- [Task to complete]:
Transcribe the data below verbatim from the line with "- Zierikzee (398, 2491)" to the line with "Kontakt (90, 2514)". Include both of those lines.

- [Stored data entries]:
[Start of Attachment]

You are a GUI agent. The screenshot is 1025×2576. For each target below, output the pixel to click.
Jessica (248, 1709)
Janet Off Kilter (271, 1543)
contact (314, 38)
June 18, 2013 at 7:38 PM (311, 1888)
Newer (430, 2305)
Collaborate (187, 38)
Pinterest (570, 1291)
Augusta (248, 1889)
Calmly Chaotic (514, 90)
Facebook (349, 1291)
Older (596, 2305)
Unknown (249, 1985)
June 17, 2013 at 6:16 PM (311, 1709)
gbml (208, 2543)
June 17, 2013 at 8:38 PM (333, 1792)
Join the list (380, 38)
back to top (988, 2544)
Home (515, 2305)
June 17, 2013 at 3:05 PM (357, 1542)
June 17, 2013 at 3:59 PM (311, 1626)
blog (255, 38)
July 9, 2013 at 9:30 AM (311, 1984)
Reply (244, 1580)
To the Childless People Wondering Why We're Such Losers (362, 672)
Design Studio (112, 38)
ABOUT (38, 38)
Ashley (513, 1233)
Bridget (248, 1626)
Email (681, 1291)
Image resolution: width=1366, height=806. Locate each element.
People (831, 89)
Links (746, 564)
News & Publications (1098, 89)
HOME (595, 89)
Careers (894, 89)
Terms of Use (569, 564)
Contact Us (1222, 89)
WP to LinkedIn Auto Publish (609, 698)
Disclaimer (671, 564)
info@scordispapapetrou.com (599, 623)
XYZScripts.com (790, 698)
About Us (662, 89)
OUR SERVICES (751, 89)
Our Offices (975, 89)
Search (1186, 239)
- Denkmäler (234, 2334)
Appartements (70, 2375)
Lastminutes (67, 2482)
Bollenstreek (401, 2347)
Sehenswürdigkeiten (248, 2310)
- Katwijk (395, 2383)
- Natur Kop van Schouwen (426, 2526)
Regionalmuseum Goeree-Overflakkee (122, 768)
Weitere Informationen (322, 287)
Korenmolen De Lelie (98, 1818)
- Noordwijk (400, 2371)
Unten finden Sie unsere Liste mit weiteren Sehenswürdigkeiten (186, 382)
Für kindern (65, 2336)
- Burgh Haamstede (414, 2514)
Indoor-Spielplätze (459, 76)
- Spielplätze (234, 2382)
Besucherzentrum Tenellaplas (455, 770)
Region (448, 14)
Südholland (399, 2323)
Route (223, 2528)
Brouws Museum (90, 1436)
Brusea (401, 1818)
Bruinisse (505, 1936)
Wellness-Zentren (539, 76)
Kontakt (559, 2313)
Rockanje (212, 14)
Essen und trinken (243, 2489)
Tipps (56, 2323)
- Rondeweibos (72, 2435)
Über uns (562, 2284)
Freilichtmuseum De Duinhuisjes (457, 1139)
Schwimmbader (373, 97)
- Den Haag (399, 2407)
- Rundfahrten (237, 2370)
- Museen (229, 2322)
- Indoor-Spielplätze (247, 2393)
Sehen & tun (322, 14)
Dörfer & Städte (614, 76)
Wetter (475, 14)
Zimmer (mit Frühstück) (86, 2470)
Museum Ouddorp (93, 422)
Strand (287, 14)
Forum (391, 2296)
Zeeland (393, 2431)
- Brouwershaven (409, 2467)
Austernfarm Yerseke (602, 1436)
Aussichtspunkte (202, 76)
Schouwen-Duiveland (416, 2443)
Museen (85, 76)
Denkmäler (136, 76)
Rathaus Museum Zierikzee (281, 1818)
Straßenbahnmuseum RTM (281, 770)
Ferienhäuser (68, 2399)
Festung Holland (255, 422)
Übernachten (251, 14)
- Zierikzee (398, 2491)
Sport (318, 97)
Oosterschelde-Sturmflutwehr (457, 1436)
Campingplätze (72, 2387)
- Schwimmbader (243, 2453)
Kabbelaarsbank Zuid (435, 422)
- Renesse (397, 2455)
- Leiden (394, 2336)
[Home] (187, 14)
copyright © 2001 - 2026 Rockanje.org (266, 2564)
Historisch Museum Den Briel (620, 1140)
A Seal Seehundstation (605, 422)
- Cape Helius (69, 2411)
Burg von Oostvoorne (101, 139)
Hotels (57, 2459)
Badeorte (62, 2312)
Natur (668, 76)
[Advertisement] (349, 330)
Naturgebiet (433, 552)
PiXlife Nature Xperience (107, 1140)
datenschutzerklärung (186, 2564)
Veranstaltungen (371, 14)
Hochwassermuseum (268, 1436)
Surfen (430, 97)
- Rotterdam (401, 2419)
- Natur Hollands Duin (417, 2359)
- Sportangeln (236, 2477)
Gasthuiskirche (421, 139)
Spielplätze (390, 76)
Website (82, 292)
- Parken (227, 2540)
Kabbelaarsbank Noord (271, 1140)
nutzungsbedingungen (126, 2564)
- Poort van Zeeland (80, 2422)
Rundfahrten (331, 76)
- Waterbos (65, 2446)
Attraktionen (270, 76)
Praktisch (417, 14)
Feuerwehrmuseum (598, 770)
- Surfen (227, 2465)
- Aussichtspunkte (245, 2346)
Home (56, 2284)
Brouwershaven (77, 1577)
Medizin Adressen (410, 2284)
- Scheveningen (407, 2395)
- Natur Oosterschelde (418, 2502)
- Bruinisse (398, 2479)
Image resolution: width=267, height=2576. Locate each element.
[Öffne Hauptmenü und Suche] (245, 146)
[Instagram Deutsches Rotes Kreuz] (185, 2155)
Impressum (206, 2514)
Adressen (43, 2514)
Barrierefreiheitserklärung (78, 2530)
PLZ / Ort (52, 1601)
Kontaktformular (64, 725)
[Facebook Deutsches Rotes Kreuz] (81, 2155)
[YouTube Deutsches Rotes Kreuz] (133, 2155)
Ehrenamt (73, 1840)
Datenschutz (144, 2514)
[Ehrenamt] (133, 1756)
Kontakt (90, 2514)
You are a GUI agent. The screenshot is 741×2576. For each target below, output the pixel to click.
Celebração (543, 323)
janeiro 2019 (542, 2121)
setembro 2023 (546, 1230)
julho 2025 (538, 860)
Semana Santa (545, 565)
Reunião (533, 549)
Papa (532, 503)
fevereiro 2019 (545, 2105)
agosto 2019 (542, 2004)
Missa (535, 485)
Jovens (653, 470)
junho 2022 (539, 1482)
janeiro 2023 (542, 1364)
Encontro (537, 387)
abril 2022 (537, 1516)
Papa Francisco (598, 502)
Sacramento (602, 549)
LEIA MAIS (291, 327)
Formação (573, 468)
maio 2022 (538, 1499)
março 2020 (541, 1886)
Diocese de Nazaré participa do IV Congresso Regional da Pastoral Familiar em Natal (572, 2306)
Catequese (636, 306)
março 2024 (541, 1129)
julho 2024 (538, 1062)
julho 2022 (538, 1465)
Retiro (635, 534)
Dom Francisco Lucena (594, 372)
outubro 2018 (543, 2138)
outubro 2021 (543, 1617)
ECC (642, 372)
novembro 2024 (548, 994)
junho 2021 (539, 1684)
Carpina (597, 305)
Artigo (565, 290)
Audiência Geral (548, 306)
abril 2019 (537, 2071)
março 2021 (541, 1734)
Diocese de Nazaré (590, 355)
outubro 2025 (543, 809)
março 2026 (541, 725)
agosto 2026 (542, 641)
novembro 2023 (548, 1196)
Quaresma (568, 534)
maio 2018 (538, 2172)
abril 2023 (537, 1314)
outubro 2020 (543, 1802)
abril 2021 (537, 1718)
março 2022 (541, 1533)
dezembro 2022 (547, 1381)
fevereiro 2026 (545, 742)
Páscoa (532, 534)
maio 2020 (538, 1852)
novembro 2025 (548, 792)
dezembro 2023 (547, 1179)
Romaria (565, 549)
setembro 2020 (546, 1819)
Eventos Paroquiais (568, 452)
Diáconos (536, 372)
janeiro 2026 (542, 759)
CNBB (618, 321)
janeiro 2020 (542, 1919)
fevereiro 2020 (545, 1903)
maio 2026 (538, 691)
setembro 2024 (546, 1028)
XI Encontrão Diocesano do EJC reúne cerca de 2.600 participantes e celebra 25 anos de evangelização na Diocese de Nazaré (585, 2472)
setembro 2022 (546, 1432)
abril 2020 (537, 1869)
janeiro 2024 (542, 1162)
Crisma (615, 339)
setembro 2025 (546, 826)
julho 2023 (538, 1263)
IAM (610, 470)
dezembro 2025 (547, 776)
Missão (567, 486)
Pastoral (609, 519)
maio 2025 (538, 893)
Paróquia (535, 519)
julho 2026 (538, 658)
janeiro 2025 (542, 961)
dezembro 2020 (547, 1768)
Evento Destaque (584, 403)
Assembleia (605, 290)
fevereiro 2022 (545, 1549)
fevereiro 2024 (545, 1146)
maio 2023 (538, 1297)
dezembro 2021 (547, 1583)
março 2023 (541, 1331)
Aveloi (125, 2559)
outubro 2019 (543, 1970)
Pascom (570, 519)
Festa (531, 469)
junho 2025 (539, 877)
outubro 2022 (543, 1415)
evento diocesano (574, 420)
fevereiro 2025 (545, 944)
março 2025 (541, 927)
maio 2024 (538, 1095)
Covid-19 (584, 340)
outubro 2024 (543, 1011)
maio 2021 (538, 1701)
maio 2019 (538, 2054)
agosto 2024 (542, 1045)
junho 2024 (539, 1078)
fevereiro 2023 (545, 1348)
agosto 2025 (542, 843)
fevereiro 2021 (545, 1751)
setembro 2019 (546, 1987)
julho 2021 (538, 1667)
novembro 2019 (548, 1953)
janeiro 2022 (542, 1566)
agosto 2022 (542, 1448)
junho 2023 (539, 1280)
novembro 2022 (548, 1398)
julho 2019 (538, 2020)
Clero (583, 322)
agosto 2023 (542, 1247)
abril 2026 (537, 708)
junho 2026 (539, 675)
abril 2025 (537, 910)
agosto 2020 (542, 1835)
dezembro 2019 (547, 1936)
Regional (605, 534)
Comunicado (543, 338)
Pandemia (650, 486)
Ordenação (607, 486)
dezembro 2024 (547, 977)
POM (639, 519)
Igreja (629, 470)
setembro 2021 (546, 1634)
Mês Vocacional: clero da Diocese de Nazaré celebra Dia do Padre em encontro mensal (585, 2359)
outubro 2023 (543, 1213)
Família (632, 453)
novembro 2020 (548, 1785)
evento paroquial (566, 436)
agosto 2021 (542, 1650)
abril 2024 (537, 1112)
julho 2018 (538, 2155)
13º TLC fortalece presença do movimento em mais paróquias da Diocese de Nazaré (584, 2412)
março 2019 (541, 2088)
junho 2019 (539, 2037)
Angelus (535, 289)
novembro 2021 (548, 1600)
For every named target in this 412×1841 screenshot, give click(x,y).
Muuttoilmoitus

[End of Attachment]

- [Answer area]:
- Zierikzee (398, 2491)
Sport (318, 97)
Oosterschelde-Sturmflutwehr (457, 1436)
Campingplätze (72, 2387)
- Schwimmbader (243, 2453)
Kabbelaarsbank Zuid (435, 422)
- Renesse (397, 2455)
- Leiden (394, 2336)
[Home] (187, 14)
copyright © 2001 - 2026 Rockanje.org (266, 2564)
Historisch Museum Den Briel (620, 1140)
A Seal Seehundstation (605, 422)
- Cape Helius (69, 2411)
Burg von Oostvoorne (101, 139)
Hotels (57, 2459)
Badeorte (62, 2312)
Natur (668, 76)
[Advertisement] (349, 330)
Naturgebiet (433, 552)
PiXlife Nature Xperience (107, 1140)
datenschutzerklärung (186, 2564)
Veranstaltungen (371, 14)
Hochwassermuseum (268, 1436)
Surfen (430, 97)
- Rotterdam (401, 2419)
- Natur Hollands Duin (417, 2359)
- Sportangeln (236, 2477)
Gasthuiskirche (421, 139)
Spielplätze (390, 76)
Website (82, 292)
- Parken (227, 2540)
Kabbelaarsbank Noord (271, 1140)
nutzungsbedingungen (126, 2564)
- Poort van Zeeland (80, 2422)
Rundfahrten (331, 76)
- Waterbos (65, 2446)
Attraktionen (270, 76)
Praktisch (417, 14)
Feuerwehrmuseum (598, 770)
- Surfen (227, 2465)
- Aussichtspunkte (245, 2346)
Home (56, 2284)
Brouwershaven (77, 1577)
Medizin Adressen (410, 2284)
- Scheveningen (407, 2395)
- Natur Oosterschelde (418, 2502)
- Bruinisse (398, 2479)
Image resolution: width=267, height=2576. Locate each element.
[Öffne Hauptmenü und Suche] (245, 146)
[Instagram Deutsches Rotes Kreuz] (185, 2155)
Impressum (206, 2514)
Adressen (43, 2514)
Barrierefreiheitserklärung (78, 2530)
PLZ / Ort (52, 1601)
Kontaktformular (64, 725)
[Facebook Deutsches Rotes Kreuz] (81, 2155)
[YouTube Deutsches Rotes Kreuz] (133, 2155)
Ehrenamt (73, 1840)
Datenschutz (144, 2514)
[Ehrenamt] (133, 1756)
Kontakt (90, 2514)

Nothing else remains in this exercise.